This is not a careful answer <mine> but one generated as I run out the door.
In my view, the tacit and unacknowledged <typically> political frame that
gives an ideological thrust to the labor of situated cog folks does not take
it as axiomatic that as L/W would say, "learning is about the production of
persons" --- the latter has such extraordinary implications since there is
always and invariably a very specific bias in the cultural intelligibility
of which persons it is that are produced AND visible as such, rather than
remaindered as just so much academic road-kill, or maybe less dramatically,
litter, or maybe precariously, folks in need of rescue and remediation.

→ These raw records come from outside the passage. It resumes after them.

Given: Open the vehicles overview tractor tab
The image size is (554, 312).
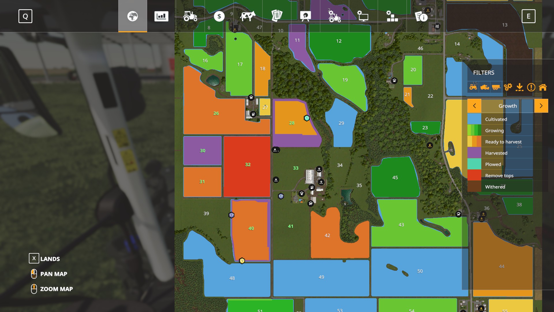Looking at the screenshot, I should 190,16.
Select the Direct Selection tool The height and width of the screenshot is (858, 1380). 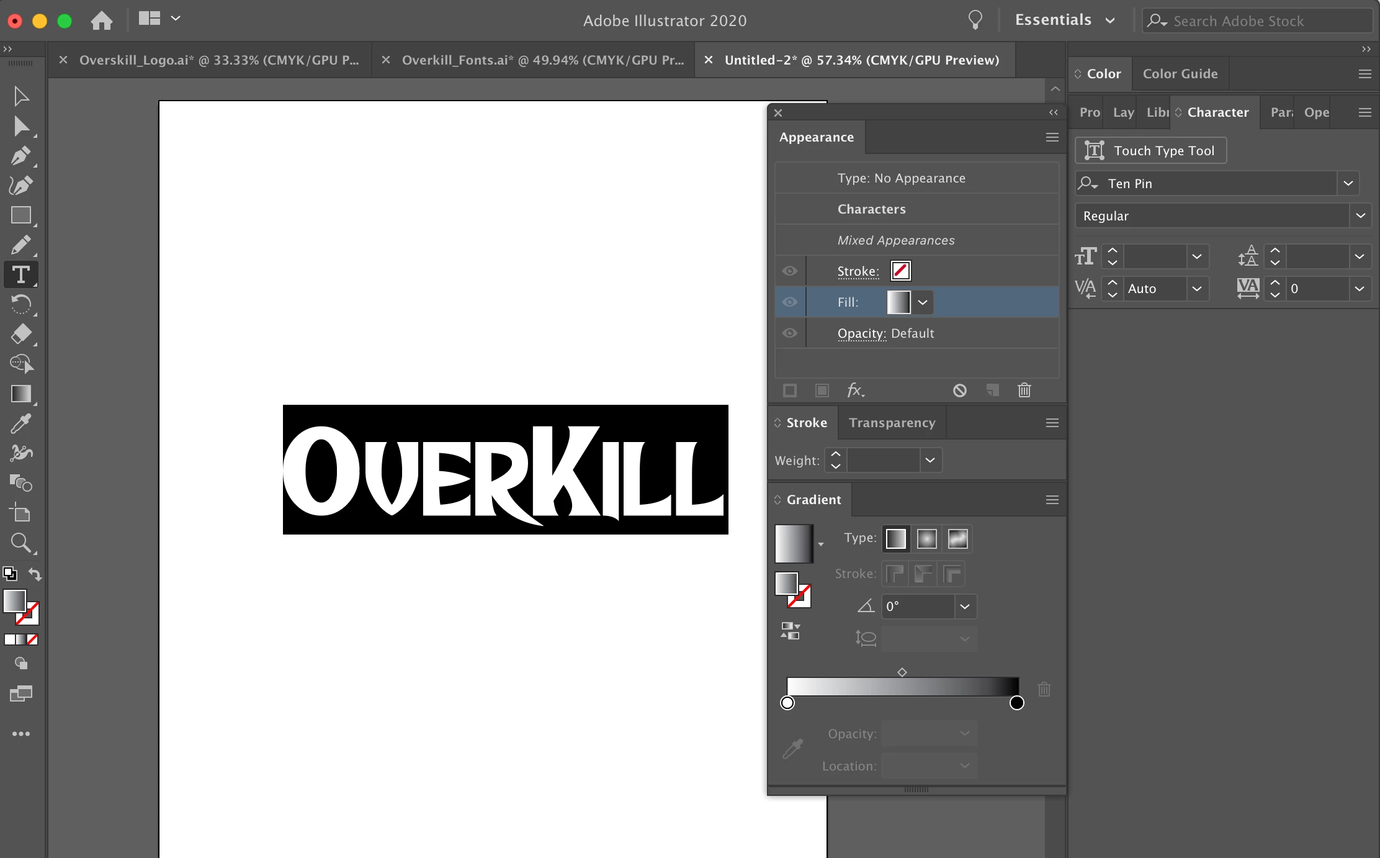tap(20, 126)
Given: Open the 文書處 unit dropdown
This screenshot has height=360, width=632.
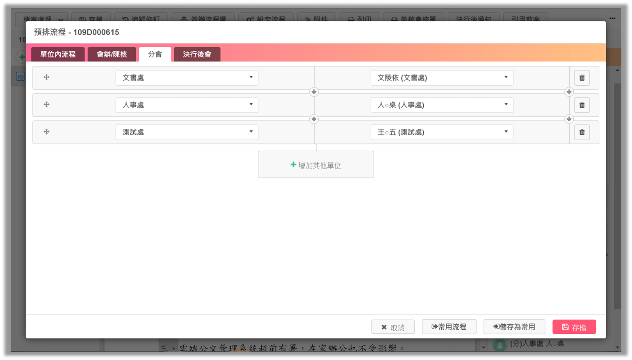Looking at the screenshot, I should coord(187,77).
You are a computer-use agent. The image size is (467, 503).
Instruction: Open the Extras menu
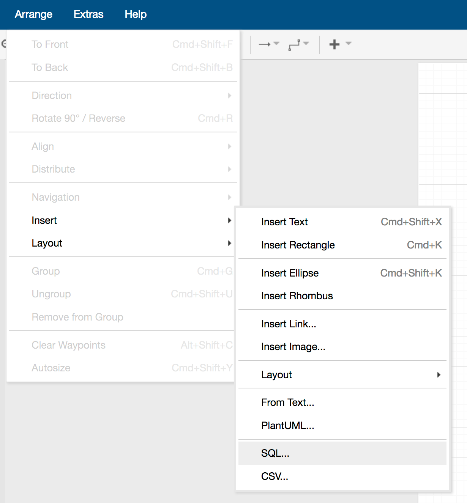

Wertsch takes this up quite explicitly in his discussion of Palincsar and
Brown's work on reciprocal teaching, reading and scaffolding --(Voices of
the Mind, pp. 139++)- And so I would say that there is an explicit political
element in the pedagogical infrastructure by means of which persons are
produced that is more likely to be taken up by sociocultural theorists, and
with much better intellectual horse power so to do -- Bakhtin ++
What doesn't happen, in my view, very frequently, amongst socio-cultural
theorists whose work I read, is the next step, which would be to enfold this
analysis back into the theories of sociocultural development themselves...
Great strides were made on this project a long time ago by folks like
Valerie Walkerdine and the other contributors to the Changing the Subject
volume. Much of this has not been taken up as productively as it might, from
my limited perspective.
On 10/4/06 7:21 PM, "A. G" <firstname.lastname@example.org> wrote:
> I have been following this thread since July 11 and still need to pin
> down how they can be differentiated.
> Bremme's suggestion on Barab and Duffy could clarify CoP in learning
> but is there a definitive line between situated learning and socio-
> cultural learning? Should it be viewed as trajectory and separate
> (Mary) or grey areas that intertwine within both thoughts?
> On Jul 12, 2006, at 5:15 PM, Mary K. Bryson wrote:
> " Situated cognition work can sound a lot like socio-cultural work
> when both camps of theorists are writing about the conditions within
> which significant educational activity takes place."